======== Provided data
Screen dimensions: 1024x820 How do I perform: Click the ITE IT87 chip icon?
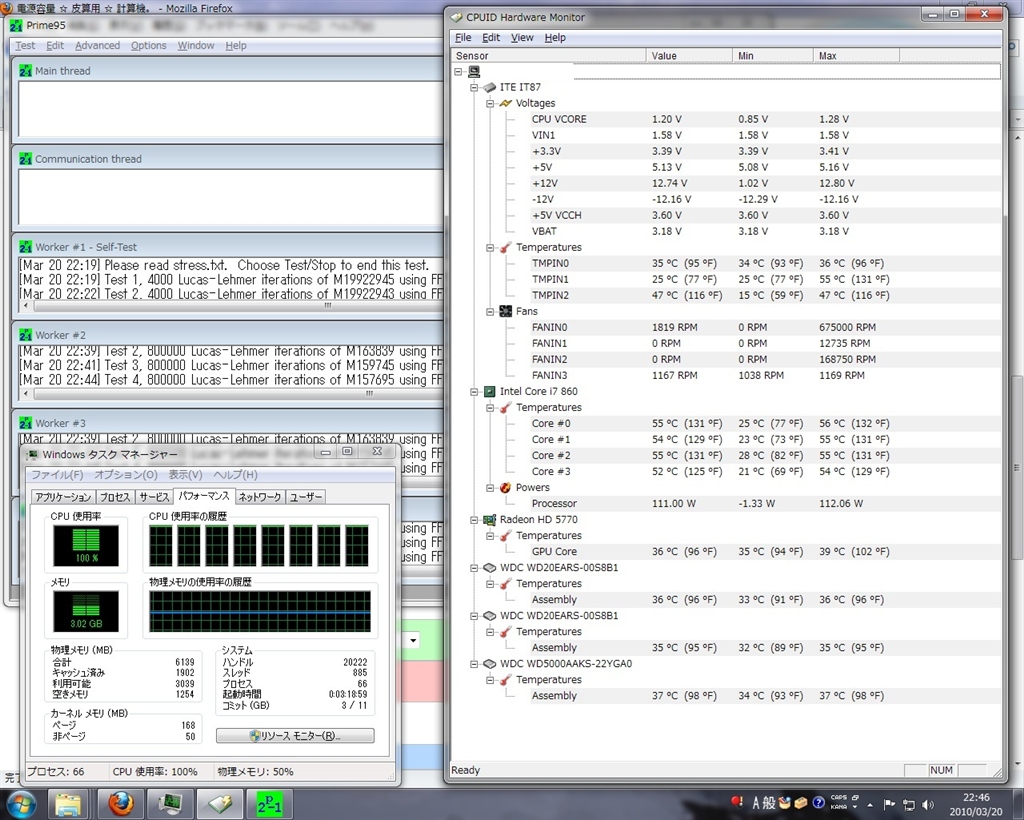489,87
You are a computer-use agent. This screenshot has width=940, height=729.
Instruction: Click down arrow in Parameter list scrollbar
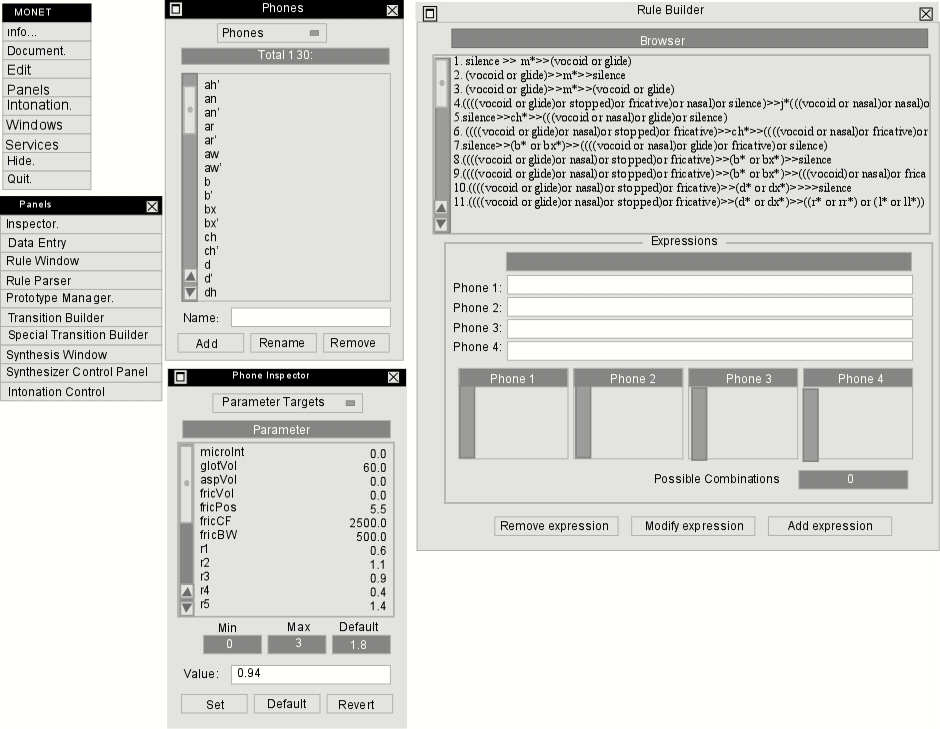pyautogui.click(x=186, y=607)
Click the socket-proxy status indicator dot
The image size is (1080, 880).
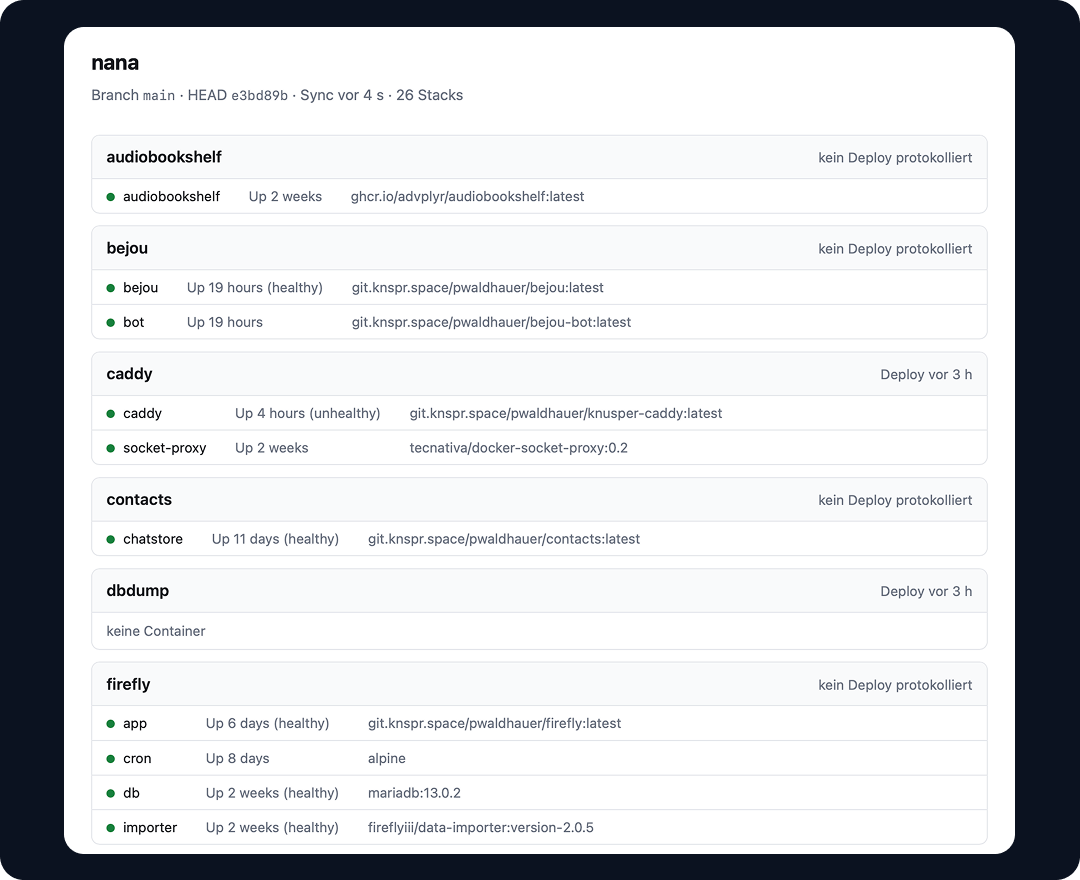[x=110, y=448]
================
# [Task instructions]
Nothing but the pictures is to be left out; repeat the data exactly.

# [Exercise result]
Screen dimensions: 1024x820 How do I perform: Click the ITE IT87 chip icon?
489,87
You are a computer-use agent. This screenshot has width=940, height=729.
Instruction: Click down arrow in Parameter list scrollbar
pyautogui.click(x=186, y=607)
Click the socket-proxy status indicator dot
The image size is (1080, 880).
[x=110, y=448]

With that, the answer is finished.